上場審査で労務管理が取り上げられると、話は管理体制の整備にとどまりません。未払残業の金額が確定すれば費用の計上と過年度の数値の見直しにつながり、申請のスケジュールそのものが動くことがあります。
労務の内部監査で難しいのは、給与計算が正しいかどうかではなく、計算のもとになる労働時間の記録が実態を写しているかを確かめることです。ここは書類を並べるだけでは見えません。
この記事では、36協定の点検の進め方から、未払残業が生じやすいパターンと確認方法、固定残業代と管理監督者の範囲の見方、そして指摘の書き方までを、往査で使える順番で整理します。
- 労務の内部監査で見る5つの領域と、それぞれでそろえる証拠資料
- 36協定の点検を6つの手順に分けた進め方と、事業場の漏れの見つけ方
- 打刻データと入退館記録の突合で、どの月とどの人を抽出するか
- 未払残業が生じやすい5つのパターンと、それぞれの確認方法
- 固定残業代の追加支給漏れと、管理監督者の範囲の見方
- 労務の指摘に必ず入れる4点と、過去分の取り扱いをどこまで書くか
図 労務管理の監査の着眼点
この記事の見出し
📌 結論 労務は金額が確定すると止まる論点
上場審査で労務管理が論点になるのは、指摘の内容が管理体制の話にとどまらず、未払賃金という金額に変わるからです。金額が確定すれば費用の計上と過年度の数値の見直しが必要になり、申請のスケジュールそのものが動きます。内部監査で労務を扱うときは、規程が整っているかを見るだけでは足りず、記録が実態を写しているかまで踏み込む必要があります。

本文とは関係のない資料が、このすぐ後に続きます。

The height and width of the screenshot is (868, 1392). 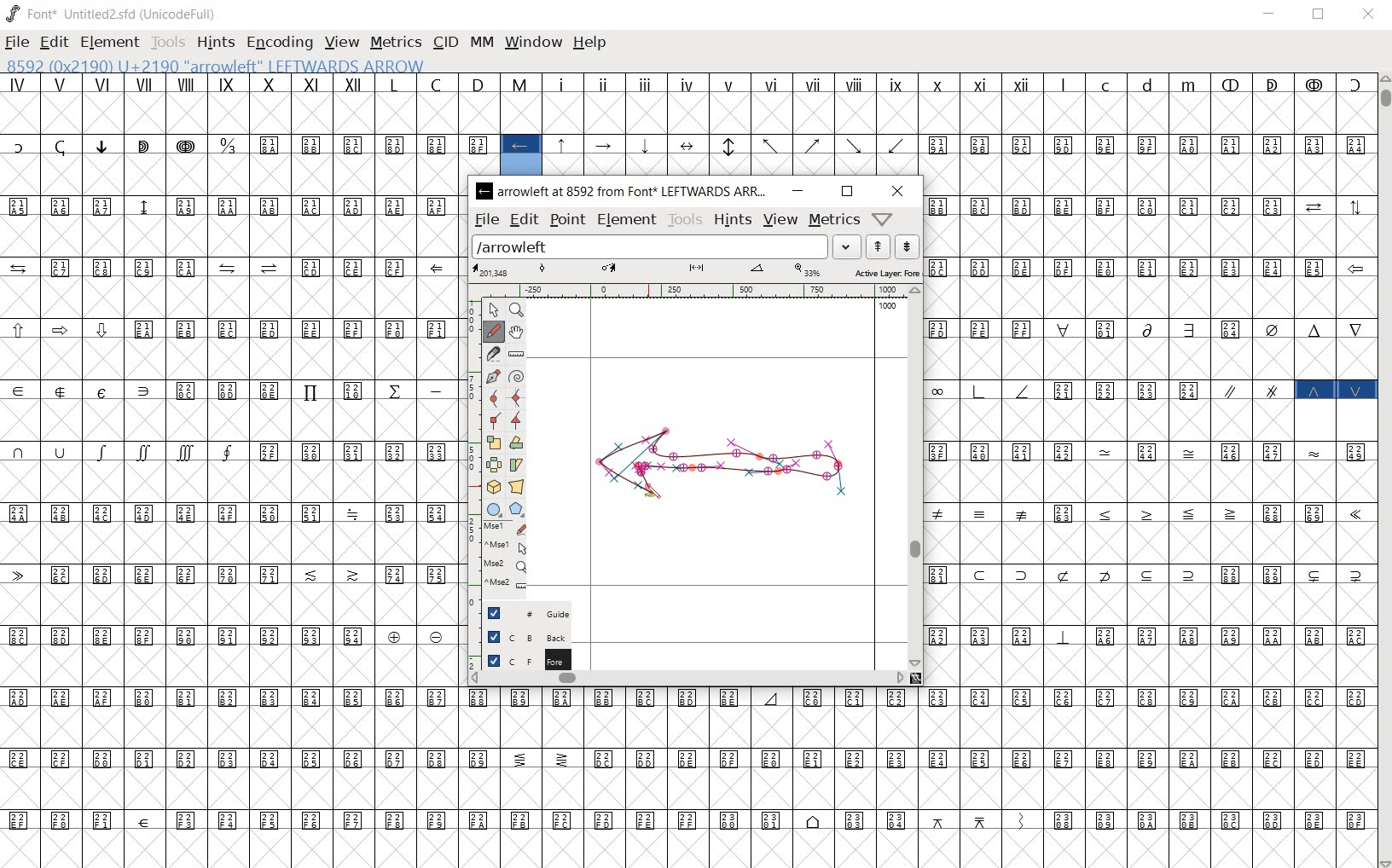 I want to click on active layer, so click(x=696, y=271). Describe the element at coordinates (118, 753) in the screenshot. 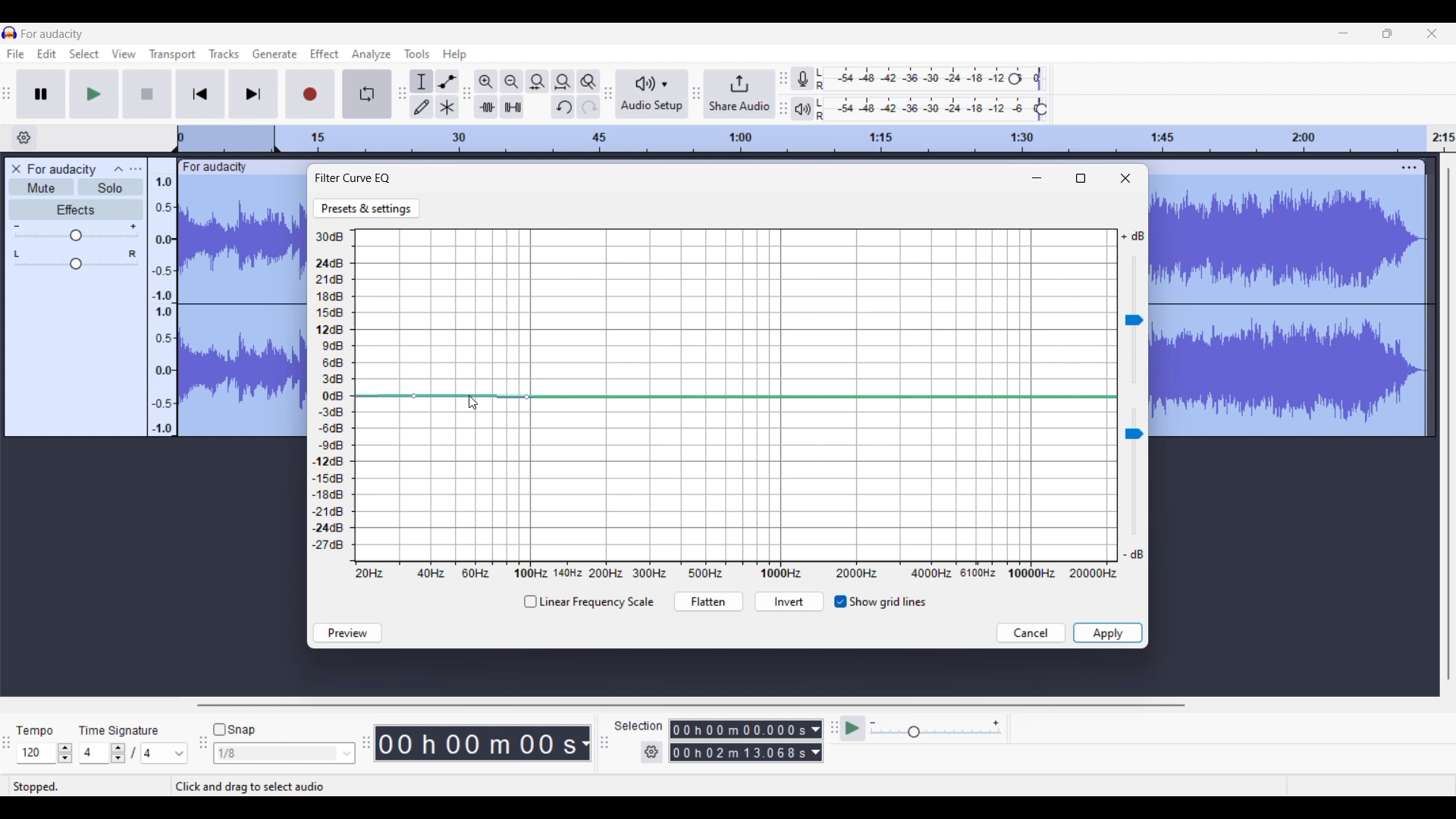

給与計算そのものの正確性は、給与システムと社会保険労務士の関与でかなりの部分が担保されています。内部監査が価値を出せるのは、計算のもとになる労働時間の記録が実態と合っているかという、システムの外側にある部分です。ここは書類だけを見ていても見つかりません。
領域ごとに証拠資料を先に決めておくと往査の時間が読める
🧭 36協定の点検はどう進めるか
労働基準法は、法定の労働時間を超えて働かせる場合や休日に働かせる場合に、労使の協定を結んで労働基準監督署長に届け出ることを求めています。この協定は労働基準法36条にもとづくため36協定と呼ばれます。内部監査ではまず、現在有効な協定と受理印のある届出控えを実際に手に取ることから始めます。
見落としが多いのは事業場の単位です。協定は事業場ごとに結ぶものなので、本社だけを届け出て支店や営業所が漏れているという例が実際にあります。拠点を増やした年や、登記上の住所と実際の勤務場所が違う場合は特に注意して確認します。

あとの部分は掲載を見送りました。